:: PROVIDED DATA
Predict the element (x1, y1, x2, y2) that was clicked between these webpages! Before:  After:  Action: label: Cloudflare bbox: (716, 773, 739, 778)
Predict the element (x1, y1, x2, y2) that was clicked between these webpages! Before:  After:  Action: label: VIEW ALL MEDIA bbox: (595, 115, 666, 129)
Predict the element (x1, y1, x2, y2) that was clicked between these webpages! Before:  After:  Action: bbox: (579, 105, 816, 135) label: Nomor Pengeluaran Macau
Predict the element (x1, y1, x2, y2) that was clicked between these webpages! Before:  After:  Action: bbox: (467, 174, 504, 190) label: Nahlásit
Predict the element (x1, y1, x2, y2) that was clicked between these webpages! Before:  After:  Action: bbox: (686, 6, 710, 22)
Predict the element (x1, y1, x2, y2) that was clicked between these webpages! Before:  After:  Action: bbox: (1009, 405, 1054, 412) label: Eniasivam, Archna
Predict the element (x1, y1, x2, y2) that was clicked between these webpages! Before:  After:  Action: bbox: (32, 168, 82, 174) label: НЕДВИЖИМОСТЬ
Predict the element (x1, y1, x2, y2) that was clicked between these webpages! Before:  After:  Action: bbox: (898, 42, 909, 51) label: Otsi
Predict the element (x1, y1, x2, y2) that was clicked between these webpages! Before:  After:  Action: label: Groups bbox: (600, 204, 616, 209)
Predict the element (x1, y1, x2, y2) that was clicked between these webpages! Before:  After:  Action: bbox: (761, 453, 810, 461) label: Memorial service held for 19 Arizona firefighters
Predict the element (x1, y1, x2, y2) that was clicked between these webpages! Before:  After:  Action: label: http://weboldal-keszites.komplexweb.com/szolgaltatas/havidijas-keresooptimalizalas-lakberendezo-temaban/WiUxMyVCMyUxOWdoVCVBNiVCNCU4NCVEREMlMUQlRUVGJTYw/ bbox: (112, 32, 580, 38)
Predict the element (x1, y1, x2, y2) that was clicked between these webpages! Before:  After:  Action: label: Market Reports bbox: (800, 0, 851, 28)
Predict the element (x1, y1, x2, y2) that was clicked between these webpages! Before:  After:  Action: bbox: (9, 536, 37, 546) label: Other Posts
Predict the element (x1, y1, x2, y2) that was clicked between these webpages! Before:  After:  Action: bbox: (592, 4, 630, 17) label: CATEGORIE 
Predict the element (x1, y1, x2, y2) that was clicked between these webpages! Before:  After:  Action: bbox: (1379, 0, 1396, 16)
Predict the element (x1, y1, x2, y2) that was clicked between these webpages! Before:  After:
::::
Can you rescale the records from the line with "0, 1396, 16)" up to and including the last record, writing each one out again with its request, and multiplying every bounding-box coordinate in the answers by 2.05, rounded to whole numbers with halves rounded up?

— COMPLETED EXERCISE —
Predict the element (x1, y1, x2, y2) that was clicked between these webpages! Before:  After:  Action: bbox: (2827, 0, 2862, 33)
Predict the element (x1, y1, x2, y2) that was clicked between these webpages! Before:  After:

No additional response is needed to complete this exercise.